100 women businesses in race for funding from G7 countries

Graca Machel Trust Founder Graca Machel pose for a photo with other business women and leaders at Serena Hotel in Nairobi on July 11, 2019
Graca Machel Trust Founder Graca Machel pose for a photo with other business women and leaders at Serena Hotel in Nairobi on July 11, 2019 during the launch of Inves2Impact a business competition that provides access to funding to help develop women-led initiatives in East Africa. PHOTO | SALATON NJAU | NMG 

One hundred women-owned businesses in the East African Community stand a chance to secure additional capital to expand their operations and profitability through a new funding challenge launched by Graca Machel, the children and women rights advocate and founder of the Graca Machel Trust, which is partnering with the competition’s funders.

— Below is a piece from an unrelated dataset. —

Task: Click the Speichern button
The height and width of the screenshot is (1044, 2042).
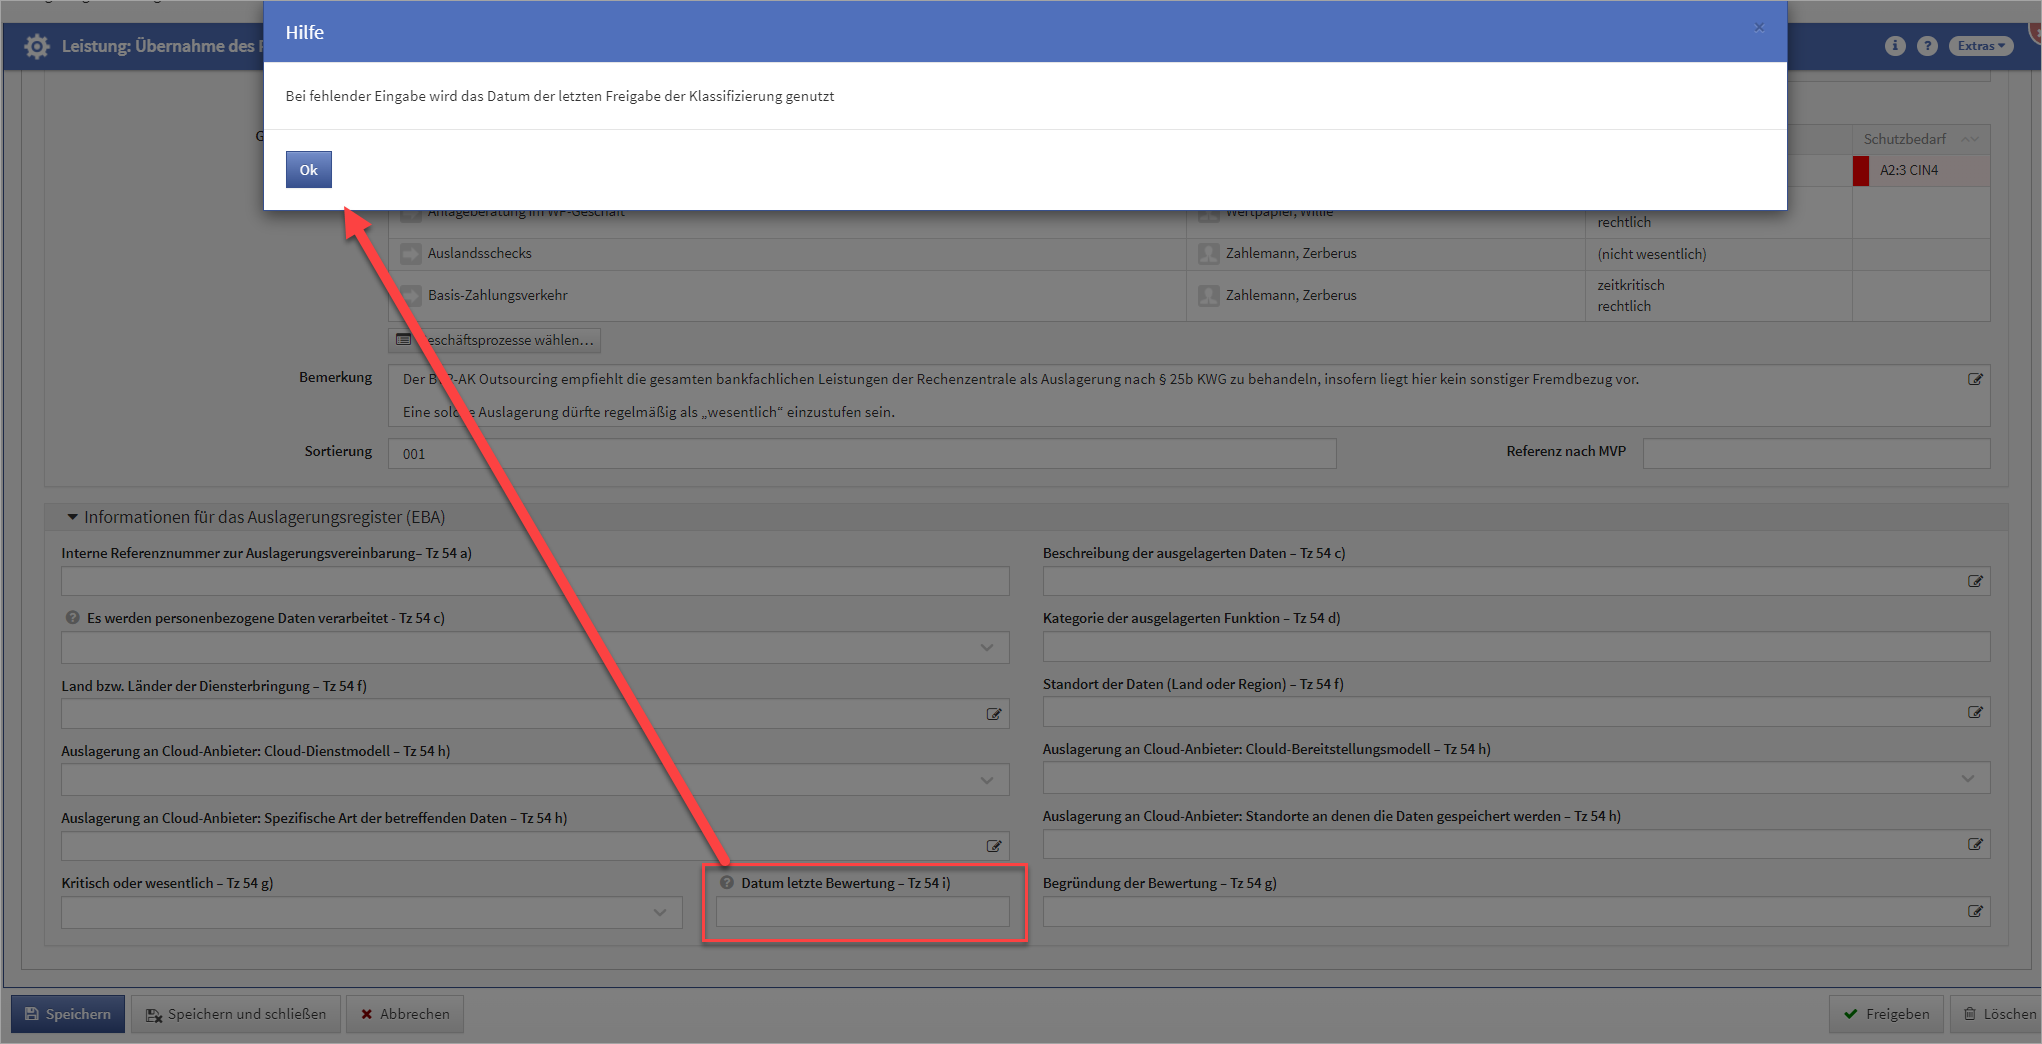Action: [68, 1014]
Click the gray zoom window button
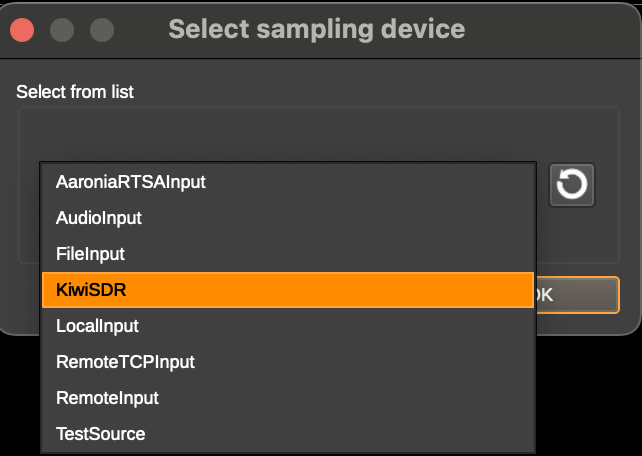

Dubbed Invest2Impact, the competition and the eventual winners, will be funded by leading development finance Institutions (DFIs) from the G7 countries. Among the financiers are FinDevCanada, the Commonwealth Development Corporation Group (CDC) of the United Kingdom, Proparco of France and the Overseas Private Investment Corporation (OPIC) of the United States and the MasterCard Foundation.

They will provide funding to the tune of up to $85,000 to help support women-owned businesses in Kenya, Uganda, Tanzania, Rwanda and Ethiopia. It is expected that each of the participating countries will produce 20 winners.

"Research shows that increasing women’s involvement leads to improved financial management and more sustainable, thriving communities," said Ms Machel during yesterday's launch of the competition in Nairobi.

The finance gap in women entrepreneurship is estimated at $300 billion - about Sh30 trillion -- globally. That means that seven out of ten women SME entrepreneurs lack the financing they need to operate and grow their businesses.


Businesses whose focus are alinged with the UN Sustainable Development Goals, which seek to reduce poverty, increase access to health and education services, reduce hunger and increase food security, promote gender equity, create decent working conditions for their employees and spur economic growth, have a greater chance of being considered for the funding.

The challenge set to start on July 11 and end on November 13 will also provide women with business development services, mentorship programmes, new networks and business visibility through partnerships.

To qualify, a business must be have a woman or women owning at least half of the share-holding and have assets or revenues in excess of $50,000 (Sh5 million).

They should also have been in operation for at least three years and a minimum of five employees.

The successful businesses will be divided into four categories determined by their annual revenues, whether or not they are social enterprises or innovative businesses with a with a high potential to attract public support as well as those seeking to improve their marketing efforts.

"The competition is not for start-ups but established businesses," said Stephanie Emond, the Director of Impact at FinDev Canada.

The 2XInvest2Impact competition which will be on an online application portal will open to the public on Monday. It will remain open to applicants for two months.